Your answer is every line of the material below in which the string "computer" occurs.

——————————

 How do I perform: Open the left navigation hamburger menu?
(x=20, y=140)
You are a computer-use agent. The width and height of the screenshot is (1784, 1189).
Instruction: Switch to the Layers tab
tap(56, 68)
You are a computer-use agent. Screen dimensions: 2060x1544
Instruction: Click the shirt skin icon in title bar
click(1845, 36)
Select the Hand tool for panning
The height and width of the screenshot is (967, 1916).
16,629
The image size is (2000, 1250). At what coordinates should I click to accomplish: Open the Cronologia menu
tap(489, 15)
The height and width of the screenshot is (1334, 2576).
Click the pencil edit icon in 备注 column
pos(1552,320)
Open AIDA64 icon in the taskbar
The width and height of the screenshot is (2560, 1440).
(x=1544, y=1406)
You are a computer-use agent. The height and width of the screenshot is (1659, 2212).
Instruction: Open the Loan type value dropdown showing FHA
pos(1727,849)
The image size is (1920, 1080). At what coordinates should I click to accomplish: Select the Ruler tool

——————————

- Response below
You are a computer-use agent. The width and height of the screenshot is (1784, 1189).
You are a computer-use agent. Screen dimensions: 2060x1544
You are a computer-use agent. The height and width of the screenshot is (1659, 2212).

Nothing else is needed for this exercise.